David Lagercrantz – Verschwörung (Millennium 4)

Die Handlung:

Die Hackerin Lisbeth Salander und der Journalist Mikael Blomkvist müssen sich erneut zusammentun, um einer neuen Gefahr entgegenzutreten. Spät nachts erhält Blomkvist einen Anruf von einem Informanten, der vorgibt, wichtige Informationen für die USA zu haben. Der Informant gibt weiter an, in Kontakt mit einer begabten Hackerin zu stehen, die Blomkvist nur allzu genau an jemanden erinnert. Er braucht dringend eine neue Story für MILLENNIUM und wendet sich an Lisbeth. (Verlagsinfo)

Mein Eindruck:

Da ist sie nun, die Fortsetzung, die eigentlich keine ist oder sein soll, dennoch aber eine Nummer am Ende trägt. Bei der Titelgebung ignoriert der Verlag wie gewohnt das Original und bleibt seiner Linie von „Ein-Wort-Titeln, die mit ‚V‘ beginnen“ treu.

Nur beim Cover hat sich etwas verändert … das allerdings hat mich wirklich gewundert, hätte doch gerade hier die Laufkundschaft im Buchladen, die noch die alten Taschenbücher kennt, sofort die Verbindung zur MILLENNIUM-Trilogie von Stieg Larsson herstellen können. Wer also nicht im Vorfeld weiß, dass diese Geschichte die gleichen Protagonisten beschäftigt, der läuft womöglich an diesem Titel vorbei, obwohl er das gar nicht gewollt hätte. Ob es hilft, dass im Vorfeld die MILLENNIUM-Romane noch mal in genau diesem neuen Design wiederveröffentlicht wurden, damit das neue Cover doch in die Reihe passt, das werden die Verkaufszahlen zeigen.
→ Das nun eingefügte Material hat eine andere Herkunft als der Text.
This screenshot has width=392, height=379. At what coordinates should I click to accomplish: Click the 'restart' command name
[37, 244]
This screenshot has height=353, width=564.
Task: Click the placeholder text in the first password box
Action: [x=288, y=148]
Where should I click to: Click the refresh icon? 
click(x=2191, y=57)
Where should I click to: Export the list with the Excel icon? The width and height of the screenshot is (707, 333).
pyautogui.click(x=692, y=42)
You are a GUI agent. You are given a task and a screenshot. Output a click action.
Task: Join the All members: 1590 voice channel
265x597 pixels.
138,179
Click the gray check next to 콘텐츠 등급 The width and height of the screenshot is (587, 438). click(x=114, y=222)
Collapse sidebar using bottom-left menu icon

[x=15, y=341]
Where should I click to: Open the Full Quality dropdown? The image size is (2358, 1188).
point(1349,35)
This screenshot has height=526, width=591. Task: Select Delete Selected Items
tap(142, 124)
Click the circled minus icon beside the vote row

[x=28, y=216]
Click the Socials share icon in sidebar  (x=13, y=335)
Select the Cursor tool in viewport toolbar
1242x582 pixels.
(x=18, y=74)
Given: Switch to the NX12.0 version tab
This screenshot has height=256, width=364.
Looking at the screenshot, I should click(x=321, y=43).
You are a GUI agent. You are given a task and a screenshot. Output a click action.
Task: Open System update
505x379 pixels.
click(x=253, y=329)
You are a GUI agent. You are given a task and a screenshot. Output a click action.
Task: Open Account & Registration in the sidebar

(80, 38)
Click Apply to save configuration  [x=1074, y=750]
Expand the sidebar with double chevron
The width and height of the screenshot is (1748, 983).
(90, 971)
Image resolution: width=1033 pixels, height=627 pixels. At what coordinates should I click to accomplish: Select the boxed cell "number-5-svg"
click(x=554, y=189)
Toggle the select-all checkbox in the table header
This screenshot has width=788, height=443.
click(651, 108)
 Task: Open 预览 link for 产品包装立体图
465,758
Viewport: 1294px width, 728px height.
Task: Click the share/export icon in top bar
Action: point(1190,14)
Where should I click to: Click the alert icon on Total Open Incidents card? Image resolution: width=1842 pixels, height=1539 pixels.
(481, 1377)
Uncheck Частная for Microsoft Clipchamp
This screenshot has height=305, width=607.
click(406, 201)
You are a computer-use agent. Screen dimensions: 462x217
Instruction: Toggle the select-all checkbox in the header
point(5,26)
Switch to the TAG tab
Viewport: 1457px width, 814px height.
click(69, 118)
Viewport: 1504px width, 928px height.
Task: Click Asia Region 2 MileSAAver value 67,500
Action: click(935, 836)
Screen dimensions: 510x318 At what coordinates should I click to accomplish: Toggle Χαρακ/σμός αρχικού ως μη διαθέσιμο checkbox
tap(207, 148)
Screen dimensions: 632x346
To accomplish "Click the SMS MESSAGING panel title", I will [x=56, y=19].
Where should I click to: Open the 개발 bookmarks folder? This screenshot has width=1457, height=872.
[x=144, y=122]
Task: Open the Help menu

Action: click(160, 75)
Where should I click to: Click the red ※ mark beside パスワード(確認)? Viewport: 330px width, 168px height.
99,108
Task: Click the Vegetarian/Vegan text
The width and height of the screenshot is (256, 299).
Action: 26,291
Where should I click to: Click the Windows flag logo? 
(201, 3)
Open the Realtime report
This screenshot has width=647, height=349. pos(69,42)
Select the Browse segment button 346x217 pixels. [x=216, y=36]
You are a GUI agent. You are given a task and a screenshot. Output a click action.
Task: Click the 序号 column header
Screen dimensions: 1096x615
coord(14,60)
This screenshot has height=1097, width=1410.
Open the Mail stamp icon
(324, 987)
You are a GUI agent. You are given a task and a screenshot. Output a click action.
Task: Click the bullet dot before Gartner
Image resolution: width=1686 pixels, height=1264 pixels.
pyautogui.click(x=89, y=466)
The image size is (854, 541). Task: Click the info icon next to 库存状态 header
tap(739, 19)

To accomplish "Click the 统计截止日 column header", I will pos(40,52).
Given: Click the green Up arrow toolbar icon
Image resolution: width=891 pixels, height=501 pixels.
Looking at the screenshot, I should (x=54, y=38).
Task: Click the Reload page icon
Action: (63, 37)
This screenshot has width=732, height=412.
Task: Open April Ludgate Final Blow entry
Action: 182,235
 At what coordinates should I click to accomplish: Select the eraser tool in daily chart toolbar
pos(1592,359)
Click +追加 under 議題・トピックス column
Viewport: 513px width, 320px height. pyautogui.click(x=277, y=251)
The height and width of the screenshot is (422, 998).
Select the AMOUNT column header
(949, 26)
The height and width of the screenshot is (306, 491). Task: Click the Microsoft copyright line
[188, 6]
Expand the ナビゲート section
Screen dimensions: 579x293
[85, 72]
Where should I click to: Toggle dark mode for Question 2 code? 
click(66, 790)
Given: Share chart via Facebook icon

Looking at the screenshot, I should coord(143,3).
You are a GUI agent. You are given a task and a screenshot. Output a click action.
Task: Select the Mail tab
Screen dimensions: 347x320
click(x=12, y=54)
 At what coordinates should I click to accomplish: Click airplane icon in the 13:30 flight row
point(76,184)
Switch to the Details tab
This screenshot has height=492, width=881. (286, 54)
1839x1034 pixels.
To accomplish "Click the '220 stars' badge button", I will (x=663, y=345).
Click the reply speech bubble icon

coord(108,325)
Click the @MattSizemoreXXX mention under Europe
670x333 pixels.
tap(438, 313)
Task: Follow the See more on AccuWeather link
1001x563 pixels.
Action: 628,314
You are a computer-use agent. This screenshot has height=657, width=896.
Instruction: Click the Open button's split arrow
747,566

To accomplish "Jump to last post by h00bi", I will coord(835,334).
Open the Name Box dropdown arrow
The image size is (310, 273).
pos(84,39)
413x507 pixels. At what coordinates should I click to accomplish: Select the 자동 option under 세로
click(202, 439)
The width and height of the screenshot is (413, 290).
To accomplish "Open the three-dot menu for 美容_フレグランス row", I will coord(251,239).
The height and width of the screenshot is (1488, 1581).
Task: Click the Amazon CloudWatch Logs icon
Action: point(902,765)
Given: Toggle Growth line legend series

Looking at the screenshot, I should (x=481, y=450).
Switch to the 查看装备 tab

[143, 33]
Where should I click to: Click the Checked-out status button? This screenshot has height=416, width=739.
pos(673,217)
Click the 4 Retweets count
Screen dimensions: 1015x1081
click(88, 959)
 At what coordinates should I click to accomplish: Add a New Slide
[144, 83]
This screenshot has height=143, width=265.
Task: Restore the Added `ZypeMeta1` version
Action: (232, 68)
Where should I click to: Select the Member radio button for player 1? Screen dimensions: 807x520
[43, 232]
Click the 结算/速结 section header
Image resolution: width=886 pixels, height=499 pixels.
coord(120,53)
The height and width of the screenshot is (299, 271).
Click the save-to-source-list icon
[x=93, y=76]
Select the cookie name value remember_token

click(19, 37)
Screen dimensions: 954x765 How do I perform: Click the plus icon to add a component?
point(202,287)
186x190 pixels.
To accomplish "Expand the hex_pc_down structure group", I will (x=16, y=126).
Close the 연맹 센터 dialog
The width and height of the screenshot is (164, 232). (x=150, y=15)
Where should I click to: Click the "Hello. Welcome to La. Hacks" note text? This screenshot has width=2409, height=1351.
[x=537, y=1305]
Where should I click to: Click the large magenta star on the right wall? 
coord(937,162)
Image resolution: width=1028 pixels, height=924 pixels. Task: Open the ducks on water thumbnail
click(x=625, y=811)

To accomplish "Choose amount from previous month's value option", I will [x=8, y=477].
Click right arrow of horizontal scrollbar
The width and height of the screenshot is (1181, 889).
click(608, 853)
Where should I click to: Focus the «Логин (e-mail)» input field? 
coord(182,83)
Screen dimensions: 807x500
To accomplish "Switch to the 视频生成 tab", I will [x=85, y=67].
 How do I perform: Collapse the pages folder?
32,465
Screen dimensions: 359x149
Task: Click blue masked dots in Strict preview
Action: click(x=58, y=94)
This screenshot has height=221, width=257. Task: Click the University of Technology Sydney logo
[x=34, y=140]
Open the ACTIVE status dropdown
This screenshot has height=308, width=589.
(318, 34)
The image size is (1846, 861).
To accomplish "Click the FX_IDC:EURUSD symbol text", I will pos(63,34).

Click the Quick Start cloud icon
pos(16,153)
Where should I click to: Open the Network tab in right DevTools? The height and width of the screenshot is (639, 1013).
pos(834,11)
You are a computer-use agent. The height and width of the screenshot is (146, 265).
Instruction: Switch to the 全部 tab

Die werden aber sicher wieder ordentlich in die Höhe schießen, nicht zuletzt aufgrund des gehörigen Werberummels, der im Vorfeld in aller Welt veranstaltet wurde. Der Roman erscheint zeitgleich bei über zwei Dutzend Verlagen in aller Welt und angeblich war die Entstehung des Plots so geheim, dass die Story an einem Computer ohne Internetzugang geschrieben wurde. Und wenn der Autor mal ins Netz musste, tat er das nach eigener Aussage einer schwedischen Zeitung gegenüber an einem anderen Computer. Paranoid much?

Was passiert also in der Story, von der der schwedische Verlag sagt, dass die unvollendeten Hinterlassenschaften von Stieg Larsson keinen Eingang gefunden hätten, der Autor aber betont, er würde sich schon einiger der Handlungsfäden annehmen?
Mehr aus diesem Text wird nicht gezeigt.